Notre correspondant a raison. La main-d’oeuvre gouvernementale compte des milliers de gens honnêtes faisant un travail honnête — et en partie utile. Le problème, c’est que dans la mesure où ce travail n’est pas soumis aux lois du marché, on ne sait jamais à quel point il est utile. Quand une chose vaut-elle la peine d’être faite ? Lorsque les gens sont prêts à vous payer pour ça. Comment savoir quand il faut en faire plus ? Lorsque le profit ajusté au risque que vous engrangez dépasse le taux que vous pourriez obtenir en prêtant votre argent au gouvernement, sans risque. Pourquoi tant de gens veulent-ils prêter de l’argent au gouvernement US actuellement ? Parce que le rendement des autres investissements est si bas… et le risque si élevé.

Les marchés découvrent constamment jusqu’à quel point les choses sont utiles et désirables. Les prix changent sans arrêt. Une chose grimpe… une autre chute… dirigeant toujours les producteurs et les consommateurs vers une utilisation optimale de leur argent.

▪ Mais les autoroutes, les guerres et les bureaucraties ne sont pas valorisées par les marchés. On ne sait donc jamais ce qu’elles valent. Dans une vraie guerre, un pays pourrait être prêt à verser jusqu’à son dernier centime pour faire reculer l’ennemi. Mais qu’en est-il des « guerres de choix » comme celles d’Irak ou d’Afghanistan ? Combien valent-elles vraiment ? Personne ne le sait. Et personne ne s’en soucie vraiment. Elles deviennent simplement quelques programmes gouvernementaux de plus… ponctionnant éternellement des ressources qui devraient aller à l’économie réelle. Il y a des dizaines… des centaines… de programmes gouvernementaux mis en place durant la Grande dépression et qui sont encore en vie. Chacun a grandi année après année… et chacun emploie désormais des milliers de travailleurs bien payés. Chaque employé reçoit non seulement un salaire, mais également une couverture sociale et une retraite… et il a besoin d’un bureau où travailler et un endroit où garer sa voiture. Que fait-il ? Que se passerait-il s’il arrêtait de le faire ? Personne ne le sait.

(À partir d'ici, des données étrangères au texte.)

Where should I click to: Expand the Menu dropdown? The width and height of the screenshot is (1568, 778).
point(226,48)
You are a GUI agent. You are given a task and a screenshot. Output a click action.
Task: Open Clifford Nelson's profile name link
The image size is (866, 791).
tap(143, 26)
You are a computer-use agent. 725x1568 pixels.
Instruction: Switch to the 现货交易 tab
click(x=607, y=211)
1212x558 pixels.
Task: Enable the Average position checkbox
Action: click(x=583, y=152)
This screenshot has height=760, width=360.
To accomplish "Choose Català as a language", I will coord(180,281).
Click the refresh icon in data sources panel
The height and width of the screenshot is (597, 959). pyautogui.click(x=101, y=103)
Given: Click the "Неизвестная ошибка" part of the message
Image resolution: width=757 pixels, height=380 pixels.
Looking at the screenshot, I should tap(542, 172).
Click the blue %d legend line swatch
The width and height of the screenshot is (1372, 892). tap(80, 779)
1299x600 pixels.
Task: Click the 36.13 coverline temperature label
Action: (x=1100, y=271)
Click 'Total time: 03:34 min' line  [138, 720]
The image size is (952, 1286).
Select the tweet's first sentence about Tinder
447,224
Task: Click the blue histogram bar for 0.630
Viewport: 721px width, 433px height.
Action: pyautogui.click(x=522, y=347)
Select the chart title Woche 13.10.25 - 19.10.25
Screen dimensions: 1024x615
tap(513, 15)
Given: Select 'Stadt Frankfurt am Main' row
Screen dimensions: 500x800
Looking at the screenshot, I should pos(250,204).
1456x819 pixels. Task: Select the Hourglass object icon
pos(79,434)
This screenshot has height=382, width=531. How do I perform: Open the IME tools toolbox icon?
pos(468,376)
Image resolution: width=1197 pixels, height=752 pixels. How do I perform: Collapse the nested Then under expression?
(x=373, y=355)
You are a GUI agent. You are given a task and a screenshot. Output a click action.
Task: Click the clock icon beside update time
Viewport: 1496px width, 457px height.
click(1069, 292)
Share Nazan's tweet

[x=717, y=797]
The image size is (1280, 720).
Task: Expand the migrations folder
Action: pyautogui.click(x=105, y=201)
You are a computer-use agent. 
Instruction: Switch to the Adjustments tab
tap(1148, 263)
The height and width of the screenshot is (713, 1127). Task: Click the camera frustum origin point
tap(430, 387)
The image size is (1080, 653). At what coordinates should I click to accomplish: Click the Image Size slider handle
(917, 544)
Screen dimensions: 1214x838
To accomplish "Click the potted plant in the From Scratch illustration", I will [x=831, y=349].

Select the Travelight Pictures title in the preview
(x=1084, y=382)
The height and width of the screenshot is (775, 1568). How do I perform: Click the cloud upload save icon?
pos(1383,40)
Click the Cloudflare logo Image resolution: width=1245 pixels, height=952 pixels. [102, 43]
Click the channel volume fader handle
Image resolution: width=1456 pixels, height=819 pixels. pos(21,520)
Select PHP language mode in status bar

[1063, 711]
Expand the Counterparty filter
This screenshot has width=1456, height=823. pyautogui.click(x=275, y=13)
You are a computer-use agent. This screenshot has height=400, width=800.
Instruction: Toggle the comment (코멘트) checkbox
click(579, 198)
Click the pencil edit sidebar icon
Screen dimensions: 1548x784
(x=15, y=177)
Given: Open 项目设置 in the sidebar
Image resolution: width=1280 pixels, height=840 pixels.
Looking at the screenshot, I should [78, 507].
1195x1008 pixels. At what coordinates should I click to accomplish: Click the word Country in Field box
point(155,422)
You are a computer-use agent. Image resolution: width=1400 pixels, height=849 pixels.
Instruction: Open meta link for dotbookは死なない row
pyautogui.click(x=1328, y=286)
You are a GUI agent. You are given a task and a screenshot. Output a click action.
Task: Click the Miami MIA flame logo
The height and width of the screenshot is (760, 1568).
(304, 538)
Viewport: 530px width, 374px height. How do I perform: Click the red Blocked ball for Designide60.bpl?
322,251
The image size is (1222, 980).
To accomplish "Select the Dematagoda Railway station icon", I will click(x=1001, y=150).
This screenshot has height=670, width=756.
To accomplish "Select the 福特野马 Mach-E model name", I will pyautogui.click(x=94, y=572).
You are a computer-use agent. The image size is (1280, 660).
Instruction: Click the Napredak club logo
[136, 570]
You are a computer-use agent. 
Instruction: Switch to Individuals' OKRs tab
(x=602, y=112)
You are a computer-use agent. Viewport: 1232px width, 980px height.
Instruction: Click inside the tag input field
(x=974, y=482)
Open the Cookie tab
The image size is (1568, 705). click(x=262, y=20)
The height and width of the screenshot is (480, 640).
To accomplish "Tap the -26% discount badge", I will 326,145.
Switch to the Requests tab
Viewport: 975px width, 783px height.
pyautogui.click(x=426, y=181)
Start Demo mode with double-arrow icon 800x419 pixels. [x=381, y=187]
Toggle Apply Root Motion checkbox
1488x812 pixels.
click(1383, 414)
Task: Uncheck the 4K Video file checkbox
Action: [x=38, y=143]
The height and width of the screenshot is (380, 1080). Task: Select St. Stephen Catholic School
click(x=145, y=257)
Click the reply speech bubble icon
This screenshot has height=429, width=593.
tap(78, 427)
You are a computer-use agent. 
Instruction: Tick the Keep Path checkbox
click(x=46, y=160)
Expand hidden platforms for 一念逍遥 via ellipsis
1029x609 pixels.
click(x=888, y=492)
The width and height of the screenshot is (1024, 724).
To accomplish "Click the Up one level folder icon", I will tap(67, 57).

Nous allons faire une supposition. 90% des employés fédéraux de Washington pourraient aller voir ailleurs… et la vie continuerait comme avant — voire mieux.

Sur 10 employés gouvernementaux, deux font probablement des choses utiles… des choses pour lesquelles nous paierions volontiers si elles n’étaient pas faites par le gouvernement — bien que nous les paierions certainement moins cher que ce qu’elles nous coûtent actuellement. Cinq autres font des choses qui ne valent pas la peine d’être faites — des choses qui sont du gâchis d’argent pur et simple. Et les trois derniers font des choses qui détruisent la richesse… des choses qui empirent en fait la situation. Ces trois-là sont des économistes. Ou des avocats. Ou qui sait quoi encore.

▪ Bien entendu, dans le secteur privé aussi les gens font n’importe quoi. Il suffit de voir ceux qui rédigent des prêts subprime. Ou ceux qui font du rap. Ou ceux qui vendent des télévisions. Mais après tout, ce n’est que notre avis ! Que le marché (le consommateur) décide ! Ce n’est pas de notre ressort. Dieu merci.

Dans l’ensemble, dans le secteur privé, les gens obtiennent ce qu’ils veulent… et ce qui les attend. Les gens qui gâchent de l’argent n’en ont bientôt plus à gâcher. Les gens qui font des mauvaises affaires ou prennent de mauvaises décisions d’investissement font faillite. Les erreurs se corrigent d’elles-mêmes… sauf si le gouvernement intervient !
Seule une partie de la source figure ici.